In 3rd world countries everywhere, cardboard boxes and shop vacs are quickly being repurposed into ventilators to keep their loved ones alive during the COVID-19 crisis, I'll bet. Bravo to them!
Tony Morris
I don't understand the "Pulmonary Ward Room". Where is the pressure differential when the entire patient including mouth and nose, is subjected to the pressure fluctuations?
How will this work with deaf people? Will they be able to move their arms to talk with their family (American Sign Language). Will they be able to text on a phone to talk with their family and to read books on an ereader or tablet PC to do banking, etc while stuck in the machine?
Once again
Christopher Smith. lol!
"An interesting historical note," ... please cite your source on the birds and the bees in and out of the windows. I would love to read about this!
So an NPV is a great idea, but we are in 2020 folks and we have better tech at our disposal, often almost instantly available. How about 3D scanning patients on diagnosis of the Covid-19 / SARS-CoV-2 version.
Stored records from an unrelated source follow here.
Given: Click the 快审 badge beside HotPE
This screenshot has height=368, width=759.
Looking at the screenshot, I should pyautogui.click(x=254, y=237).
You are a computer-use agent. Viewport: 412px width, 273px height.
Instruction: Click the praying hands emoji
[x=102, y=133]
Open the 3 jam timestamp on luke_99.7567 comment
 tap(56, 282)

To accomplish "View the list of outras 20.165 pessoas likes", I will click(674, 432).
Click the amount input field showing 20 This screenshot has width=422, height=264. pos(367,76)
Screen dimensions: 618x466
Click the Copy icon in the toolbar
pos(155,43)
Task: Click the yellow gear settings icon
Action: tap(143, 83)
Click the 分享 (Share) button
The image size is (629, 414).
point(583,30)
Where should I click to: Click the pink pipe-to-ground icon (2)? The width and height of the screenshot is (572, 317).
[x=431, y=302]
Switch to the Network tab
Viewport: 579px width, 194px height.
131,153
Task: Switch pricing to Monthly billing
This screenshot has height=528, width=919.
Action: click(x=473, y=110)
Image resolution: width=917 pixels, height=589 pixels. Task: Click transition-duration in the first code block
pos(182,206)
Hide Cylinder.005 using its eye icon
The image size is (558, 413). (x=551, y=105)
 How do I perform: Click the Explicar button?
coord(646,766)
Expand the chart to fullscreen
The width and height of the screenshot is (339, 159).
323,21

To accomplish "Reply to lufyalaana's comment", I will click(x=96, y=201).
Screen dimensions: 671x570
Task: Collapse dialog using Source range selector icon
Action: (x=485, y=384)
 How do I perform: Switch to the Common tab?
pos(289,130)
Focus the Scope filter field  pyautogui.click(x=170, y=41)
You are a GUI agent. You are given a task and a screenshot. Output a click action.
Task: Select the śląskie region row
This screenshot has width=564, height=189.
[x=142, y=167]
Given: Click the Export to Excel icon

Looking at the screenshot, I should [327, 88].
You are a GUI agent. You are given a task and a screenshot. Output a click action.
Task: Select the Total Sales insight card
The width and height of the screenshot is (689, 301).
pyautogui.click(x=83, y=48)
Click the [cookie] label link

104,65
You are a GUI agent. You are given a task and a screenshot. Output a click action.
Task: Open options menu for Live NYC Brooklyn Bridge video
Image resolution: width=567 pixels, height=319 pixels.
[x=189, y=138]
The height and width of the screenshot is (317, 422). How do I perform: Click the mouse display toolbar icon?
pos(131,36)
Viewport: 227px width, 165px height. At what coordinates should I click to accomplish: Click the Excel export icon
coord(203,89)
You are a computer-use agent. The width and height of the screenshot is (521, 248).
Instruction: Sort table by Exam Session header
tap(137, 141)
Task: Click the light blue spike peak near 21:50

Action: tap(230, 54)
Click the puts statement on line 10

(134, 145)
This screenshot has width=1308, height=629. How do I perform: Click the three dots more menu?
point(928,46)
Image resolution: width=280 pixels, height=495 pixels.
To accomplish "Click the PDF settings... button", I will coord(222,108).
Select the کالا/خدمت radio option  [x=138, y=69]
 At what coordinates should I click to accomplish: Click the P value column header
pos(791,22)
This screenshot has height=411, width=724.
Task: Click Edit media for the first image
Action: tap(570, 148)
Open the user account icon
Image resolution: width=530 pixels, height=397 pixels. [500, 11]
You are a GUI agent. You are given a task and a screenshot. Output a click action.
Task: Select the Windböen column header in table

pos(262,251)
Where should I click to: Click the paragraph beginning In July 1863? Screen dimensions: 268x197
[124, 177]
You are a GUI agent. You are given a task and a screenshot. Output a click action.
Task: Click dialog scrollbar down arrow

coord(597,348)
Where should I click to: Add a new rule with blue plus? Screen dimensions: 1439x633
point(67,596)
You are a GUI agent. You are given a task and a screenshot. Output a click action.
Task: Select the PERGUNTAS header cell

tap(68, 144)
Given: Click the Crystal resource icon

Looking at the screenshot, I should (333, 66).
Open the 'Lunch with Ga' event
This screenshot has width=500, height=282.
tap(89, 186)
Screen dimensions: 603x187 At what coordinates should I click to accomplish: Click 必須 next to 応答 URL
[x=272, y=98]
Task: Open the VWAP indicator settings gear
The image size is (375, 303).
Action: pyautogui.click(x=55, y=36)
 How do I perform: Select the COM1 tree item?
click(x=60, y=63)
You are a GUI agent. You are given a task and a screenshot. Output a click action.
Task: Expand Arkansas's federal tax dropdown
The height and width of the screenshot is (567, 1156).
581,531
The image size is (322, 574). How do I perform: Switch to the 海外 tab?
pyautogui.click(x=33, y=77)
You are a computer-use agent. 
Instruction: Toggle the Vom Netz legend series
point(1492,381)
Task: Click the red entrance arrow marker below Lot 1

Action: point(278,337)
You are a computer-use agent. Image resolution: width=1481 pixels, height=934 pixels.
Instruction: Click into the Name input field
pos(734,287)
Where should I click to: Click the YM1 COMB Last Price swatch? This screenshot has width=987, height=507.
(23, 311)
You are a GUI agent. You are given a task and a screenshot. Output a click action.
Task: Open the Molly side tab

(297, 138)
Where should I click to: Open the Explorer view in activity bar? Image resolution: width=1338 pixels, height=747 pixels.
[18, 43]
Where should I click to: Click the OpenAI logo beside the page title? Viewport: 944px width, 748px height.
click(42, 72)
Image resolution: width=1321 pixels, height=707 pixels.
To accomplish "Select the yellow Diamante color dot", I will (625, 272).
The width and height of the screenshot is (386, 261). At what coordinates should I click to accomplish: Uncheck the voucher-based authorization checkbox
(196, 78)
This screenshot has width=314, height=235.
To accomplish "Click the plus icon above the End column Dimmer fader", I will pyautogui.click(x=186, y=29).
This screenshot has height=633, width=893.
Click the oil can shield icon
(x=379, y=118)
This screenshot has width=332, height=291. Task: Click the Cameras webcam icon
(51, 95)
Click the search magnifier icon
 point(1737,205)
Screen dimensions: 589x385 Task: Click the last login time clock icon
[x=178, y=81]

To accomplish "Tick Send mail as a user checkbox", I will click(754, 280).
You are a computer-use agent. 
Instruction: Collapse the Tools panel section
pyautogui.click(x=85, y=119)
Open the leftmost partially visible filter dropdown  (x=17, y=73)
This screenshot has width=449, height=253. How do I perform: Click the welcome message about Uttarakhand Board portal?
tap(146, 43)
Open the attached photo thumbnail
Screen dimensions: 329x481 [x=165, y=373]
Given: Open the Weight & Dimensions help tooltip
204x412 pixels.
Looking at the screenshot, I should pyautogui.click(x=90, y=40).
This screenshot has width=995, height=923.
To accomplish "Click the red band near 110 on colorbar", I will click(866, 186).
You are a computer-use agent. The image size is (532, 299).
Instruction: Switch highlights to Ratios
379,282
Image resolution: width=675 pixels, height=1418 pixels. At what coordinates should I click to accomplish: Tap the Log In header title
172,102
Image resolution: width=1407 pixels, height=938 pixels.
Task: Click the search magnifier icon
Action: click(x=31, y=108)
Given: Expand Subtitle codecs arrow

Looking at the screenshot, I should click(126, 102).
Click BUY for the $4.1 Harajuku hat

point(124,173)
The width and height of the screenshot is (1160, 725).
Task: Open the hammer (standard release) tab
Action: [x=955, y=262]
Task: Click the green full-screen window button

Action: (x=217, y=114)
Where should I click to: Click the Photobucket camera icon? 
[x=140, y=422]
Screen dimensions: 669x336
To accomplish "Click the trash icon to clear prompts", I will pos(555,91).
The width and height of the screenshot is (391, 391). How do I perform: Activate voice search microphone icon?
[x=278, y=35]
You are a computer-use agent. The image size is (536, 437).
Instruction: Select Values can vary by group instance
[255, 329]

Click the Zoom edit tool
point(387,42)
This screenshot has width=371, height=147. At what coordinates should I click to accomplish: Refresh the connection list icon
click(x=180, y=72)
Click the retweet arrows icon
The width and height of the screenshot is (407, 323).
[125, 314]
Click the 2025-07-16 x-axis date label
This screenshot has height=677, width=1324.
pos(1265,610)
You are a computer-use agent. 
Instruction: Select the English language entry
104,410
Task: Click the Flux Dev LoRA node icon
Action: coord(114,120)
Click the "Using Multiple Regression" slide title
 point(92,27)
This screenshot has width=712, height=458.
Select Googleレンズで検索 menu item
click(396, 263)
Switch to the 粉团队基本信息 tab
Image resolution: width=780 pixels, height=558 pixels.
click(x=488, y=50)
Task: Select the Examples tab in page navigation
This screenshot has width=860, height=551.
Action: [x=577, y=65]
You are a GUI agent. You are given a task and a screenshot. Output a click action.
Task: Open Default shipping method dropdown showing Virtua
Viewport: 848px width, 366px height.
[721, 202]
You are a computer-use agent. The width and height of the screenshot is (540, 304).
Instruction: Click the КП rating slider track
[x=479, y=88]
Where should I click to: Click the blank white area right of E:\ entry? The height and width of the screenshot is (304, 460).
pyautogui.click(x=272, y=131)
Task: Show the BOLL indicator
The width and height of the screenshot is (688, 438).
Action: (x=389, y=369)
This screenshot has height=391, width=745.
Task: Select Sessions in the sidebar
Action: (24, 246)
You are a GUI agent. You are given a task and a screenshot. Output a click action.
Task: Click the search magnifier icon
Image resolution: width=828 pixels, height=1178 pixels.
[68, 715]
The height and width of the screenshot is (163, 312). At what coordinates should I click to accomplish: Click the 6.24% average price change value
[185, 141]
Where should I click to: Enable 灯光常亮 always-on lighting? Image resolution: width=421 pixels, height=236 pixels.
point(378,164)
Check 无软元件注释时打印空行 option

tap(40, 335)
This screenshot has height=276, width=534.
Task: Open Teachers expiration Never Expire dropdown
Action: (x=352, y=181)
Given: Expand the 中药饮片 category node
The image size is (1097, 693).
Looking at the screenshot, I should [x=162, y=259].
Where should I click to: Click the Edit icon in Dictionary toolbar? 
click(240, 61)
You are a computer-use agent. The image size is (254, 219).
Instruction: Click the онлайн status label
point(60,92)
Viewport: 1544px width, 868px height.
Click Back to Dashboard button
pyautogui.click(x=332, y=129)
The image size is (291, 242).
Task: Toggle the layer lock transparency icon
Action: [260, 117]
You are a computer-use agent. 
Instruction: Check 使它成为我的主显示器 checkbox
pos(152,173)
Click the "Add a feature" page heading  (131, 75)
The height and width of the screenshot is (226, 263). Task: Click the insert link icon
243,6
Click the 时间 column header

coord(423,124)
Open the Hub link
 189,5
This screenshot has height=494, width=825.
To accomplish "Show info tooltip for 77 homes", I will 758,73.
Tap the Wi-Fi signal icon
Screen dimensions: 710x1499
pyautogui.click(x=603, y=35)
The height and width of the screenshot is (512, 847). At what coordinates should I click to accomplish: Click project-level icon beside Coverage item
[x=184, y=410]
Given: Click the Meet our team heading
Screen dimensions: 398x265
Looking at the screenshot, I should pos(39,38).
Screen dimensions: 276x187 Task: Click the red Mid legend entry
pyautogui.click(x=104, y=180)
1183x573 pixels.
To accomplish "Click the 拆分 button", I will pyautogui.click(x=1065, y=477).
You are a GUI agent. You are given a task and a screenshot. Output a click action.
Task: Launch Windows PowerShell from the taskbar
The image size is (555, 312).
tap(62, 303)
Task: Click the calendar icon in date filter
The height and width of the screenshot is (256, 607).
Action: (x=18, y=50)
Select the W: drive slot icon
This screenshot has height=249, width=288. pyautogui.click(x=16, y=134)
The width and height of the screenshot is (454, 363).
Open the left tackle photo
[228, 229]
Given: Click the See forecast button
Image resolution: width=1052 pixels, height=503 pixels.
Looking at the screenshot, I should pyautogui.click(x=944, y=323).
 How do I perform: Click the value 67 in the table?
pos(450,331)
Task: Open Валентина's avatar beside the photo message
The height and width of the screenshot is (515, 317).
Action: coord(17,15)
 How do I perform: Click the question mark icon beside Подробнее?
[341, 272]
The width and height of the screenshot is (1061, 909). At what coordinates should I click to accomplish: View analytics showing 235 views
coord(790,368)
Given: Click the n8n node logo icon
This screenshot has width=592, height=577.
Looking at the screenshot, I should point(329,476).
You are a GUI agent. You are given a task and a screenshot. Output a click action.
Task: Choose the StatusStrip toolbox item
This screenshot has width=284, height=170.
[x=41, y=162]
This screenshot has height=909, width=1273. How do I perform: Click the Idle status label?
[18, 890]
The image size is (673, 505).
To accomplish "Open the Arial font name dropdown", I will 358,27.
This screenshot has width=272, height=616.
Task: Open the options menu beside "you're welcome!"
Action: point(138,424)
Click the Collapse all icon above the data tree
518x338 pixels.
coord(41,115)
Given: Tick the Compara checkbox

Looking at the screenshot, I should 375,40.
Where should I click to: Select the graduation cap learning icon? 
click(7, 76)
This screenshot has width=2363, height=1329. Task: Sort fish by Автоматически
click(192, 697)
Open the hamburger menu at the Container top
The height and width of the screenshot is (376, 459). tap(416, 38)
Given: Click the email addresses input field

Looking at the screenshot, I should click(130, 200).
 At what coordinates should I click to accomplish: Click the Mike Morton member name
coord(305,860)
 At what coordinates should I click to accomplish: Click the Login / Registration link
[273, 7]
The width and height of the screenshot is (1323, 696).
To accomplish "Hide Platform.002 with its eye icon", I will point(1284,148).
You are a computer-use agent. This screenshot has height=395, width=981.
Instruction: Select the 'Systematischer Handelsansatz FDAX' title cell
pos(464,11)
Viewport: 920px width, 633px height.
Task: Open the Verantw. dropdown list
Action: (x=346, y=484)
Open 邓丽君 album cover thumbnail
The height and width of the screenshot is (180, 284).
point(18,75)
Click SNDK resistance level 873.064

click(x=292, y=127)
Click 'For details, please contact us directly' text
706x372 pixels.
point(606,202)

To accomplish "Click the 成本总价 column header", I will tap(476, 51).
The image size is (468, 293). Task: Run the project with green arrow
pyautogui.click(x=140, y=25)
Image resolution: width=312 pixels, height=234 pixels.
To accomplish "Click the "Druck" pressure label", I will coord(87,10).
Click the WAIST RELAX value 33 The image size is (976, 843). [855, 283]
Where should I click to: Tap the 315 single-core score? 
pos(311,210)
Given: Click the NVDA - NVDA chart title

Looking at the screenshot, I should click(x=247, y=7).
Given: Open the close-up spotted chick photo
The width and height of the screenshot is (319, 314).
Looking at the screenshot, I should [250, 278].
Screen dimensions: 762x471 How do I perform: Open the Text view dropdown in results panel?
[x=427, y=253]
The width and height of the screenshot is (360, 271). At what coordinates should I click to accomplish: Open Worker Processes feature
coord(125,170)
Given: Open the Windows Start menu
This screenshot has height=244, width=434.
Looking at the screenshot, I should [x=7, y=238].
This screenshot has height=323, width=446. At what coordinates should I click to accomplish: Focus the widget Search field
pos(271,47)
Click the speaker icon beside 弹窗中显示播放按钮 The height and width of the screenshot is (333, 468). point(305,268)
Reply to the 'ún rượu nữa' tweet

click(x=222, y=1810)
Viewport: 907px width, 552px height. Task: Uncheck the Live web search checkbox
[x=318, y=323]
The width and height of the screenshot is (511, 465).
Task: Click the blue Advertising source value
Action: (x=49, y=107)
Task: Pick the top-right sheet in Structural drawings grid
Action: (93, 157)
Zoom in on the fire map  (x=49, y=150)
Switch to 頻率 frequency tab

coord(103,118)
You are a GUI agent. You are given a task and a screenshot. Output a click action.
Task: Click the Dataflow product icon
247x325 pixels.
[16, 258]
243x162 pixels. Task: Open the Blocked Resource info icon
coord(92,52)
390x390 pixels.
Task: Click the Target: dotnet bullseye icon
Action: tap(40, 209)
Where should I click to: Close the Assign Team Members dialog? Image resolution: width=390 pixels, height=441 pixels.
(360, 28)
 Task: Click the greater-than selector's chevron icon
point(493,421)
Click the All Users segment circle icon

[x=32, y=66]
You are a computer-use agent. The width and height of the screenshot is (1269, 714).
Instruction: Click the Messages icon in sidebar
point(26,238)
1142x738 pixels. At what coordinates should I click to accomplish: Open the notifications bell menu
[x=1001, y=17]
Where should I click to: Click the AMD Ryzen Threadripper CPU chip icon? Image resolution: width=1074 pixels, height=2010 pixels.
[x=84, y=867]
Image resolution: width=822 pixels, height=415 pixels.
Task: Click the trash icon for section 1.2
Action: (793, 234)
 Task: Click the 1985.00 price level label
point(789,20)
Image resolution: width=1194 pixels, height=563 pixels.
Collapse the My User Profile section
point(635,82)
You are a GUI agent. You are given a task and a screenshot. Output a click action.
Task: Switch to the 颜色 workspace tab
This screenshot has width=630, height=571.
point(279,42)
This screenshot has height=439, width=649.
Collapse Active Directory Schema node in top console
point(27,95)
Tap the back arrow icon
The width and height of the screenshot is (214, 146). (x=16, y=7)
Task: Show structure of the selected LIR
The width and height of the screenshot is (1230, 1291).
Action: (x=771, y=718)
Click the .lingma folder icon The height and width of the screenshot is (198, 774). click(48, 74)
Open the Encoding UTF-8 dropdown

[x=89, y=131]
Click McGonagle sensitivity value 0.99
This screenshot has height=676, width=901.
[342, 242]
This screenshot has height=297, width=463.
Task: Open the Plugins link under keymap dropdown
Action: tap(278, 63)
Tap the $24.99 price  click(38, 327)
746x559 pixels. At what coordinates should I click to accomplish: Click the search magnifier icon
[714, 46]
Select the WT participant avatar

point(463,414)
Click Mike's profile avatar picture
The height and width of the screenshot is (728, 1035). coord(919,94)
Then print up a fully encasing hard plastic chest mold at say 20% greater than actual body size. Seals top and bottom, side locking seams for easy removal for treatment interventions and small pressure pump / valve systems. Self inflating airbed ones might work well enough. Chest units would be low cost per person and disposable / recyclable after the patient is released. Handles on the side to make it easy for nursing staff to turn them over. Come on Elon Musk this is right up your alley.